AZM-İ MİLLİ BİLİM VE SANAYİ MÜZESİ
1924 yılında nizamnamesi kabul edilip, 1926'da faaliyete geçen Aksaray Azmi Milli Türk Anonim Şirketi, Türkiye Cumhuriyeti ilan edildikten sonra faaliyete geçen ilk un fabrikalarındandır. Askerî birlikler başta olmak üzere Kızılay gibi ülkenin en önemli kurumları un ihtiyacını Azm-i Milli TAŞ ile karşılamıştır. Çok kaliteli unları ülkenin her yerinde meşhur olan şirket aynı zamanda Türkiye'de ilk elektrik üretimi yapan tesislerden birine sahipti. 2002 yılında kapanan ve Aksaray Belediyesi'ne geçen tarihî şirket hem aktifleşmiş hem de tarihî un fabrikası Azm-i Millî Bilim ve Sanayi Müzesi olarak hizmete girmiştir. Milletin azmiyle açılan fabrika şimdi de milletin müzesi olmuştur.
EĞRİ MİNARE
Dünyanın en eğik yapıları arasında bulunan Eğri Minare Anadolu Selçukluları döneminden kalan bir şaheserdir. İtalya'daki Pisa Kulesi'ne benzerliği ile dikkatleri çeken minarenin ne zaman ve kim tarafından yapıldığı tam olarak bilinemese de Selçuklu eseri Eğri (Kızıl) Minare sekiz yüz yıldır ayaktadır. Kırmızı renkli tuğlalarının rengi, şerefe altındaki çinilerin mavisi hala capcanlıdır. Herkesin merak ettiği ama hiç kimsenin tam olarak cevaplayamadığı "ne zaman ve nasıl eğilmiş" sorusu esere ayrı bir gizem katmaktadır. 1863 yılında meydana gelen büyük sel felaketinde camisi yıkılmış ve sonraki dönemlerde yeniden yapılmıştır.

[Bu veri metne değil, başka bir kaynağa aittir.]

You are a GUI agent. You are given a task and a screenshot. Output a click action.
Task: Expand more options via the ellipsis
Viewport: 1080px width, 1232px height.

Eğri Minare hakkında en çok merak edilen eğiklik meselesidir. Sonradan mı eğildi, yoksa mimarı bilerek mi yaptı? Bu sorular elbette minarenin gizemi artırıyor ama net bir cevap yok bu suale... Geçtiğimiz yıllarda üç akademisyen ilmî bir çalışmayı tamamladılar. Ulaştıkları netice şuydu: Eğri Minare’de kesinlikle herhangi bir eğiklik tespit edilemedi. Ayrıca çelik halatların bir işlevi yoktur.
ULU CAMİ
Aksaray şehrinin en önemli manevi sembollerinden olan Ulu Cami hem Selçuklu hem de Karamanoğlu eseridir. Sultan Mesut zamanında yapılan Ulu Cami bir rivayete göre Moğol saldırıları sonrasında diğer rivayete göre ise 14. yüzyılda meydana gelen depremden sonra kullanılamayacak duruma gelince Karamanoğlu Mehmet ve İbrahim Beyler döneminde bugünkü şeklini almıştır. Çok sade bir mimarisi olan mabedin maneviyatı insanı derinden etkiler. Anadolu'da Selçuklu döneminin kündekâri tarzdaki en eski minberi mabedin içinde -yaralı da olsa- kullanılmaktadır. Tarihte birçok şeye şahitlik etmiş bu kadim caminin hünkâr mahfelindeki istalaktitli tavanı da ayrı bir güzelliğe sahiptir.